Trust is an extremely important part of project management. In this discussion we look at why this is, and how it can be established and kept.
We often hear a lot about trust and much of it seems to focus on the negative. We don’t trust politicians; we don’t trust bankers or we have lost trust in an institution or company. Once it is gone, trust can be a difficult thing to get back (ask those bankers!). However, trust isn’t just about the negative or its absence – trust is crucial in project management in particular to achieve success. But why is this?
Building strong foundations
When setting up a project management framework, there can be a diverse group of people involved who have never met each other before. It can be hard to trust complete strangers and have faith in their ideas and methodology. So establishing that early trust can be done in several ways. Firstly, there is what is known as indirect trust – you have trust in someone because an institution or professional body qualifies them. If someone has a professional project management credential, for example, others are more likely to indirect trust them due to this.
Trust can also be built through the references of others who already have trust in the person or system. If someone on the team has worked with others before, then a basis of trust has been formed and this can inspire the same feeling in the rest of the group.

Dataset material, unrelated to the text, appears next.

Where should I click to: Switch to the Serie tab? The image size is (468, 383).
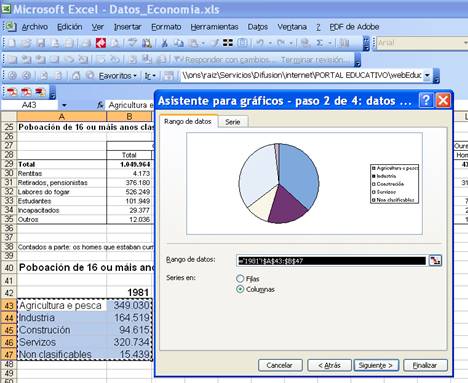tap(233, 122)
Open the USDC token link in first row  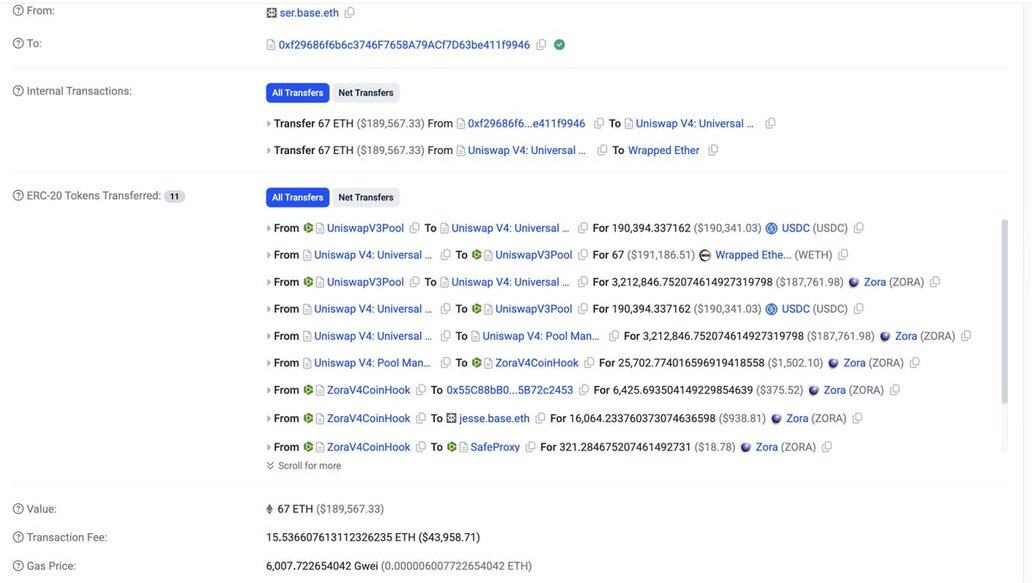(x=795, y=228)
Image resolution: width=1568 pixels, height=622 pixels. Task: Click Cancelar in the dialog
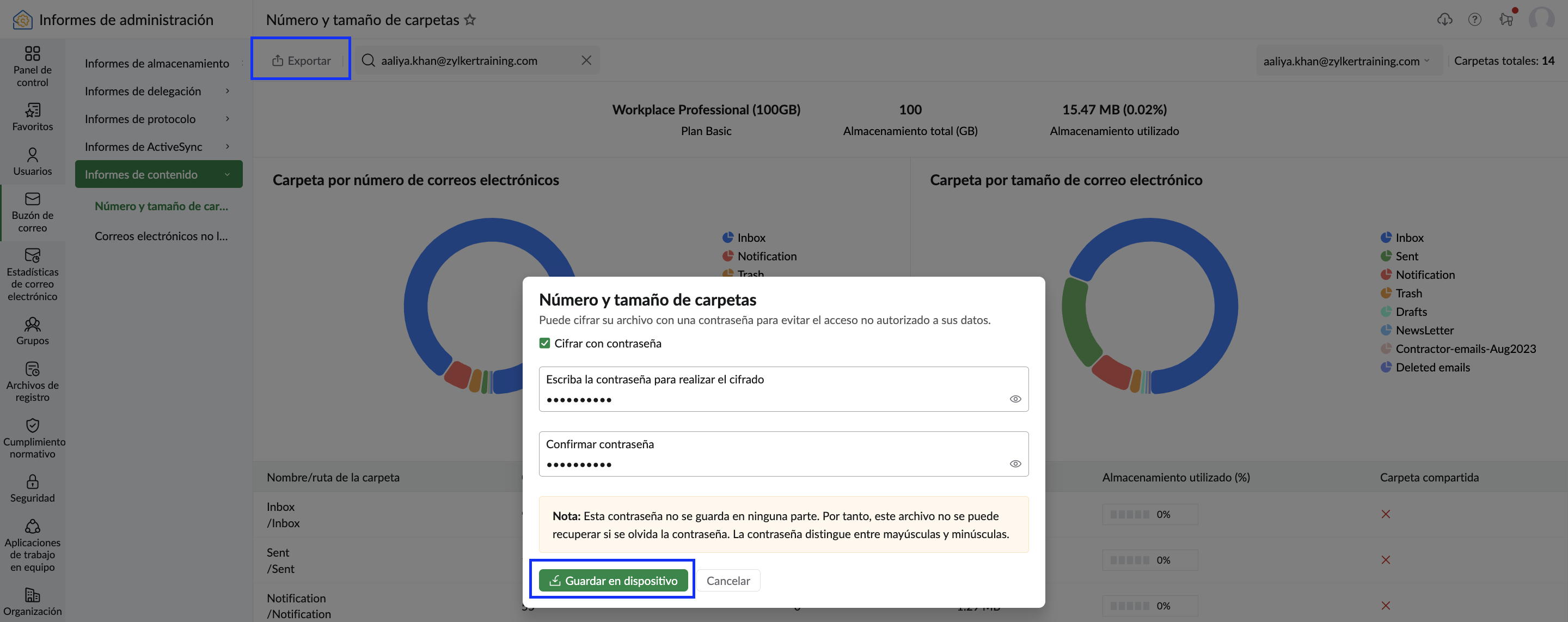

It is often said that building trust takes a long time but destroying it can be done in a matter of minutes. Direct trust in a person is built up over time, working together and judging someone by their actions and words. Because we can never know what is in the mind of another, we form trust by listening to them, watching their reactions and taking in their behaviour as a whole. This accumulation of information is what we use to come to trust someone. However, when that person does something unreliable, unfair or even disloyal, then the trust quickly evaporates.
Why trust is important in project management
Some people may ask why trust matters in a work environment – after all, we don’t need to be friends to work well together, do we? Moreover, friendship isn’t a vital component of an effective team but trust is. People are more productive when they trust those that they work with and work under. They feel committed to the goals that have been set, confident in their part in the project and able to offer or receive help from others if required.
When there is trust, there is often room for innovation within the project management framework. People feel confident enough to suggest new ideas, new methods of completing the goal and don’t live in fear of failure. Because the morale of a team who trust each other is strong, everyone can take a knock if their idea doesn’t work because they will know it is for genuine reasons. They will have the confidence to suggest new things, try something different or even attempt something outside their normal comfort zone.
With this in mind, it stands to reason that the first thing any project management team should do once they have their established goals and aims is work on building trust. Think of it as the strong foundation on which the house is built and without it, failure is the most likely outcome.